Sony had things like the clie, and microsoft had any number things running Windows CE (with internet browsing since 1996, though PocketIE was not the best and 2002 would be internet explorer ce before something vaguely competitive happened), HP had long had palmtops with serial ports and options to get a modem going on, touchscreens were nothing new either. The idea that someone would bolt on a mobile phone transmitter to a PDA would not have been terribly alien.I
I thought you were talking about if we had to take a current technology and revert it to its primitive form.
It would not be so many years before various European phone companies (Americans generally got laughed at for their horribly primitive phones, and I don't think even Japan knows what happened in Japanese phones during this timeframe, Japan did have some interesting stuff a few years later too though) came along with a somewhat programmable phone either (and pocketPCs were long since quite programmable, probably even more open than phones today). Blackberry had java running phones capable of email in 2002, and more pager type things earlier still, see also Symbian for one time super popular OS in such a space. First phone virus (cabir if you want to look it up) was 2004. Maps on GPS enabled phones was a bit later affair (Nokia N95 probably being my first interaction and that was 2007 or so I think, https://pdroms.de/nintendo-nintendods-nds-ds/treasures-of-gaia-v0-2-nds-application having google maps/satellite view also in 2007 on the DS) but GPS devices were common enough to be mundane.

* AIM OF THE TASK:
Using the forum post on early handheld and mobile devices, answer the following:
(a) Since what year, according to the post, had Windows CE devices offered internet browsing?
(b) In what year did Blackberry have Java-running phones capable of email?
(c) What was the first phone virus named in the post, and in what year did it appear?

* DATASET RECORDS:

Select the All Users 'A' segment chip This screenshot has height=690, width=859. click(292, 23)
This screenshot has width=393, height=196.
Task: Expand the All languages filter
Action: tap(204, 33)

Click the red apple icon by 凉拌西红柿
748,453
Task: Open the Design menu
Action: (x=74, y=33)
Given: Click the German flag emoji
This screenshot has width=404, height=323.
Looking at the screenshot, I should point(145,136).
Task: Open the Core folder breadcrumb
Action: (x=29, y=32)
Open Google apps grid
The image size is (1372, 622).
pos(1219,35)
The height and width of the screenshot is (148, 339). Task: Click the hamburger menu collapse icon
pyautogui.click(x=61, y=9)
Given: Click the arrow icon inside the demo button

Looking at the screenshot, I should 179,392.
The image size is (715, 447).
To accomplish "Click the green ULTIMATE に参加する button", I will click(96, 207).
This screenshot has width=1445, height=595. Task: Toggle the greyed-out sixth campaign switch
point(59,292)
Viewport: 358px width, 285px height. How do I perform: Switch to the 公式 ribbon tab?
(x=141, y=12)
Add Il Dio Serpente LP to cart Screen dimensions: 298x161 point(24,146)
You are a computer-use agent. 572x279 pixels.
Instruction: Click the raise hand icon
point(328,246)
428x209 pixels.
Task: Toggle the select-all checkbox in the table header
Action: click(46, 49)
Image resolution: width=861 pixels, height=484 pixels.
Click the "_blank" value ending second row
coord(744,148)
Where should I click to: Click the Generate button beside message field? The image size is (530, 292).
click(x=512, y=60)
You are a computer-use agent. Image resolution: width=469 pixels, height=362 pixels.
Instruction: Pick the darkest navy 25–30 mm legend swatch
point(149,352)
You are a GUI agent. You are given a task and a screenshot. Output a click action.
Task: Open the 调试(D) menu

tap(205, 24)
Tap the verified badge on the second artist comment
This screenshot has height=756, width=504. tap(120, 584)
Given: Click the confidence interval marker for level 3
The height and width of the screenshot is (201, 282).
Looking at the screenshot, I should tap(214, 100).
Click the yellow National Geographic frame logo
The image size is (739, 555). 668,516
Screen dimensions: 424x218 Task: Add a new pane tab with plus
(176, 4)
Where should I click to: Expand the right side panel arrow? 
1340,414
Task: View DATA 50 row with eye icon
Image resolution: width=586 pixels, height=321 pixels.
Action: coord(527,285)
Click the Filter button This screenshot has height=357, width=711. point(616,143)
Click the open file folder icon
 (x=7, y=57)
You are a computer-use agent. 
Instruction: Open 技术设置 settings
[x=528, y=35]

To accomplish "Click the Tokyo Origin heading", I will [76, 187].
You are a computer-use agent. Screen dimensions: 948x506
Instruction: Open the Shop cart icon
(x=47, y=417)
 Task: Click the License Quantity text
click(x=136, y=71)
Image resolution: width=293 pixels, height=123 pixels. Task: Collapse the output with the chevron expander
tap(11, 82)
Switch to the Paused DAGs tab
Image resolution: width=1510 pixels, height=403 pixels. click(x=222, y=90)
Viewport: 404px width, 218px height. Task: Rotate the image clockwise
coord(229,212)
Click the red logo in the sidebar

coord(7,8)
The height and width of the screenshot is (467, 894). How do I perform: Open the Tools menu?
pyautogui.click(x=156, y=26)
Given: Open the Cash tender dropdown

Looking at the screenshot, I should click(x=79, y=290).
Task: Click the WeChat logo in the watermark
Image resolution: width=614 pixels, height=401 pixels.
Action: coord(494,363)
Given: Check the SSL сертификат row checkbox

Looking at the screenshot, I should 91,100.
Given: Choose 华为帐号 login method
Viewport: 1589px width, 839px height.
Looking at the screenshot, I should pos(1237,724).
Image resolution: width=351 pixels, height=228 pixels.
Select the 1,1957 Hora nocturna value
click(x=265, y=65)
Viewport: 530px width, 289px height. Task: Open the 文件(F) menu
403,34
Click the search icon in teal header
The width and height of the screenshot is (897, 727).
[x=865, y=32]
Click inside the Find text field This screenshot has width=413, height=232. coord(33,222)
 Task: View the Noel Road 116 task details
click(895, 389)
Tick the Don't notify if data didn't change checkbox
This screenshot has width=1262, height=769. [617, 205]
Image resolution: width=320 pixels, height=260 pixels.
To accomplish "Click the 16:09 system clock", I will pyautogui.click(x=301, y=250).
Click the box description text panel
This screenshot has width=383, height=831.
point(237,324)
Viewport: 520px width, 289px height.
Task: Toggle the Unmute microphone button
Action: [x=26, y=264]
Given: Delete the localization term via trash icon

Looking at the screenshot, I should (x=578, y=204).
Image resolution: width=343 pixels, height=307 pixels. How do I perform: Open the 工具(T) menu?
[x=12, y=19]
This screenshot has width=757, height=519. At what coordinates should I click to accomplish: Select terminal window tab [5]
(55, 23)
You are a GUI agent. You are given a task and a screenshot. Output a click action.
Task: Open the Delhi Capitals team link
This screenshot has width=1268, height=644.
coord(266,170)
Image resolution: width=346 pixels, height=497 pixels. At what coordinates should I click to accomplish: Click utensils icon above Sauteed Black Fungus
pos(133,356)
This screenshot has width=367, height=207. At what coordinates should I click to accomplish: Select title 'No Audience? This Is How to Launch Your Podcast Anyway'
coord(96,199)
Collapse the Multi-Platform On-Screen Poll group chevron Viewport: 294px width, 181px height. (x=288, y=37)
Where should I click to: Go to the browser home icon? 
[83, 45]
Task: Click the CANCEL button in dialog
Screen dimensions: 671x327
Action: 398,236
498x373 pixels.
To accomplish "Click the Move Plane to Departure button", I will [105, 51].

* WRITTEN RESPONSE:
(a) 1996
(b) 2002
(c) Cabir, in 2004